**Task description**. Set down the entries again word for word, without any of the images.

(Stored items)
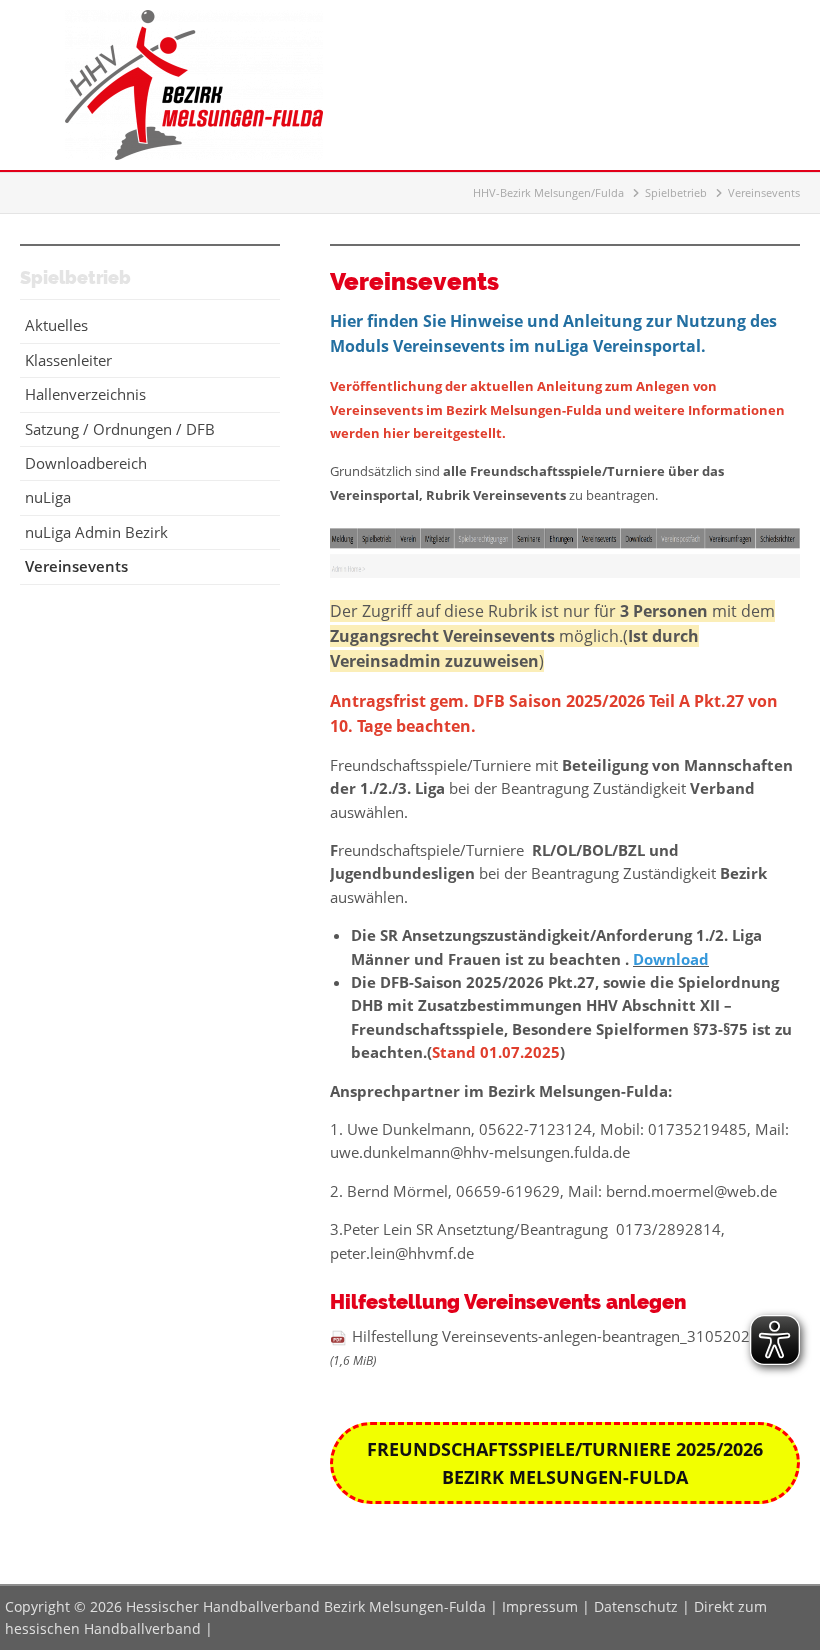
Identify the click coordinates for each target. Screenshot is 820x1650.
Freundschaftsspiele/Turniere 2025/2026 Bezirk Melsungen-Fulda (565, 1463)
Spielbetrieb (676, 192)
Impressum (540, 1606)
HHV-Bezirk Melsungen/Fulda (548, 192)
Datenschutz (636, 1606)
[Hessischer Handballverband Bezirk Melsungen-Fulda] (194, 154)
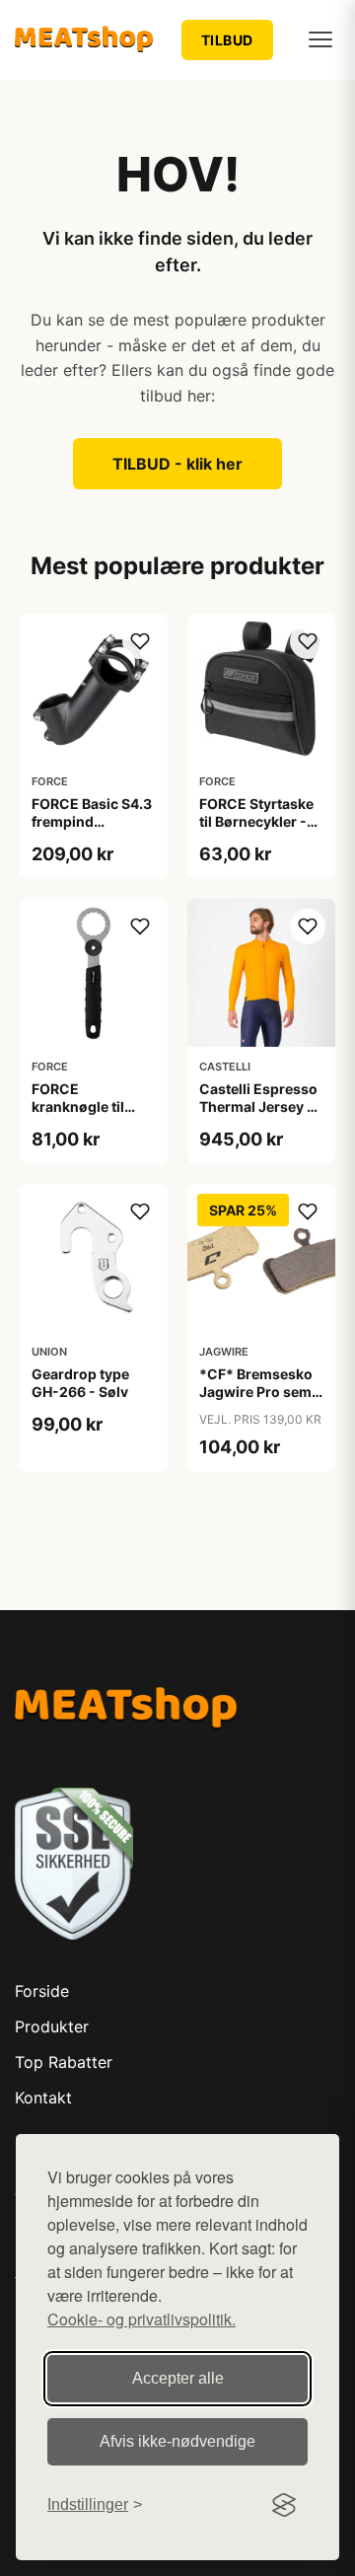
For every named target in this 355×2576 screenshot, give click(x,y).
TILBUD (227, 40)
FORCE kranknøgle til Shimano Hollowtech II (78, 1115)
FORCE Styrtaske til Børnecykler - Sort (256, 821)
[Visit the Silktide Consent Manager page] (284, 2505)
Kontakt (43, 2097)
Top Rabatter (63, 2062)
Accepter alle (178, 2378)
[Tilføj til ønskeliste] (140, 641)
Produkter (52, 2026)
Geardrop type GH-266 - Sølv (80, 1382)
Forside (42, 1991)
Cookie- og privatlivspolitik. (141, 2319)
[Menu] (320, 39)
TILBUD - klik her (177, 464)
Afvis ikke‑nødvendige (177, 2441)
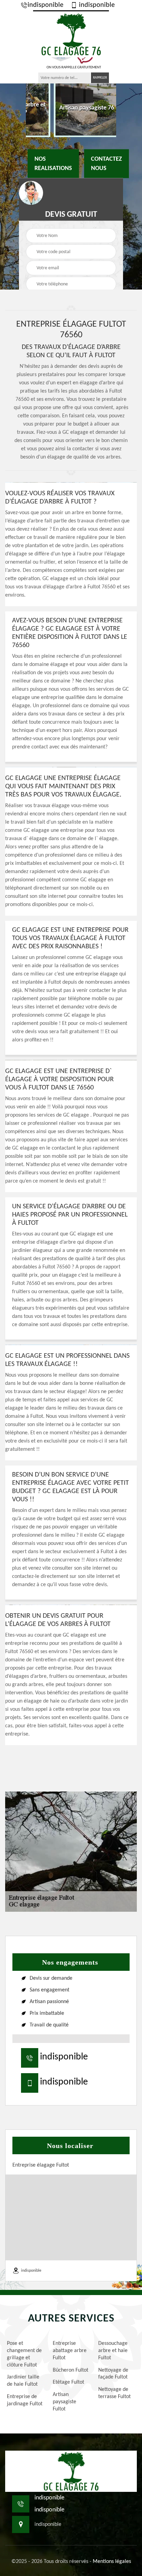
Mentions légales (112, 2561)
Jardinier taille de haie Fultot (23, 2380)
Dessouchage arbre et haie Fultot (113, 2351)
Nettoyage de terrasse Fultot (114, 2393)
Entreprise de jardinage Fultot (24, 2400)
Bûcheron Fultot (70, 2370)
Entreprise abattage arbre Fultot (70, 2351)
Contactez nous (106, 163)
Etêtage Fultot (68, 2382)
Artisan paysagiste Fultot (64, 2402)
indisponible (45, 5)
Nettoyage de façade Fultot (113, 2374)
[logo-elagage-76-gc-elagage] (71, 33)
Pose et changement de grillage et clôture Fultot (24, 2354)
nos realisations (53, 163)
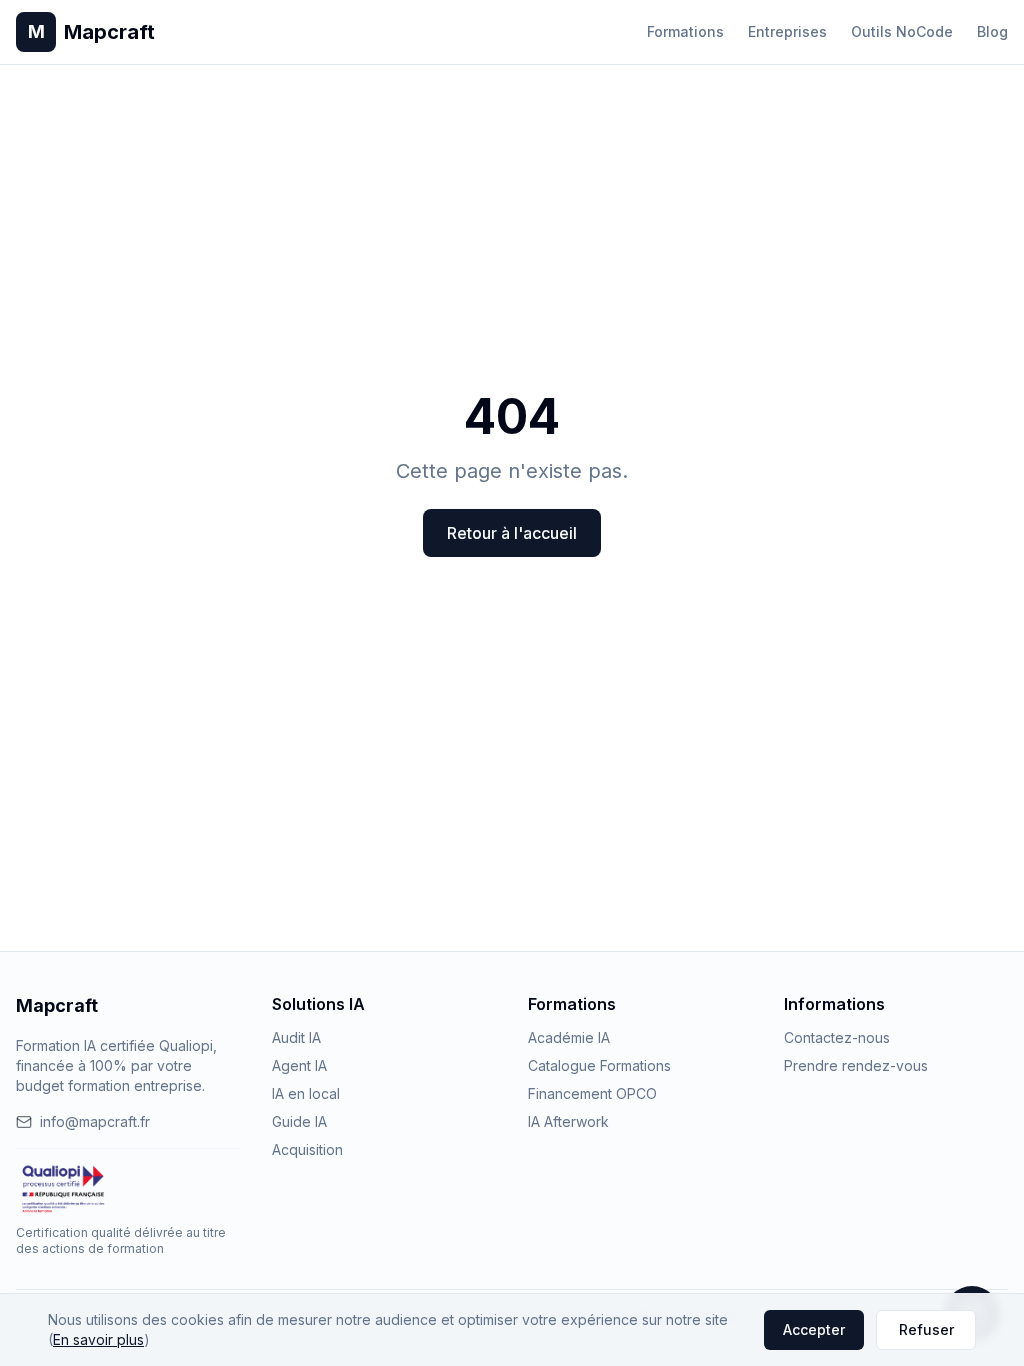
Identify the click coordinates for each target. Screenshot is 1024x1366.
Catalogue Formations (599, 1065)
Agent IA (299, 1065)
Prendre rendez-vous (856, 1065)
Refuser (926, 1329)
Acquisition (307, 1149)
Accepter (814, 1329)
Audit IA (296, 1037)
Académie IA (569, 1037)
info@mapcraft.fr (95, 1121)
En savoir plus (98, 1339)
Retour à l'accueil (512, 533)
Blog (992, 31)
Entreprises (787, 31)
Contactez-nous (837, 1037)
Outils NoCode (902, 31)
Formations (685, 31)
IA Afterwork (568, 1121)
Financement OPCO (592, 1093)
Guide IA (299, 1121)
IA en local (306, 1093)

**Result of the task**.
Identify the click coordinates for each target. Screenshot is 820x1650.
Freundschaftsspiele/Turniere 2025/2026 Bezirk Melsungen-Fulda (565, 1463)
Spielbetrieb (676, 192)
Impressum (540, 1606)
HHV-Bezirk Melsungen/Fulda (548, 192)
Datenschutz (636, 1606)
[Hessischer Handballverband Bezirk Melsungen-Fulda] (194, 154)
For every named target in this 355×2576 screenshot, give click(x,y).
TILBUD (227, 40)
FORCE kranknøgle til Shimano Hollowtech II (78, 1115)
FORCE Styrtaske til Børnecykler - Sort (256, 821)
[Visit the Silktide Consent Manager page] (284, 2505)
Kontakt (43, 2097)
Top Rabatter (63, 2062)
Accepter alle (178, 2378)
[Tilføj til ønskeliste] (140, 641)
Produkter (52, 2026)
Geardrop type GH-266 - Sølv (80, 1382)
Forside (42, 1991)
Cookie- og privatlivspolitik. (141, 2319)
[Menu] (320, 39)
TILBUD - klik her (177, 464)
Afvis ikke‑nødvendige (177, 2441)
Mentions légales (112, 2561)
Jardinier taille de haie Fultot (23, 2380)
Dessouchage arbre et haie Fultot (113, 2351)
Nettoyage de terrasse Fultot (114, 2393)
Entreprise de jardinage Fultot (24, 2400)
Bûcheron Fultot (70, 2370)
Entreprise abattage arbre Fultot (70, 2351)
Contactez nous (106, 163)
Etêtage Fultot (68, 2382)
Artisan paysagiste Fultot (64, 2402)
indisponible (45, 5)
Nettoyage de façade Fultot (113, 2374)
[logo-elagage-76-gc-elagage] (71, 33)
Pose et changement de grillage et clôture Fultot (24, 2354)
nos realisations (53, 163)
Identify the click coordinates for each target. Screenshot is 1024x1366.
Catalogue Formations (599, 1065)
Agent IA (299, 1065)
Prendre rendez-vous (856, 1065)
Refuser (926, 1329)
Acquisition (307, 1149)
Accepter (814, 1329)
Audit IA (296, 1037)
Académie IA (569, 1037)
info@mapcraft.fr (95, 1121)
En savoir plus (98, 1339)
Retour à l'accueil (512, 533)
Blog (992, 31)
Entreprises (787, 31)
Contactez-nous (837, 1037)
Outils NoCode (902, 31)
Formations (685, 31)
IA Afterwork (568, 1121)
Financement OPCO (592, 1093)
Guide IA (299, 1121)
IA en local (306, 1093)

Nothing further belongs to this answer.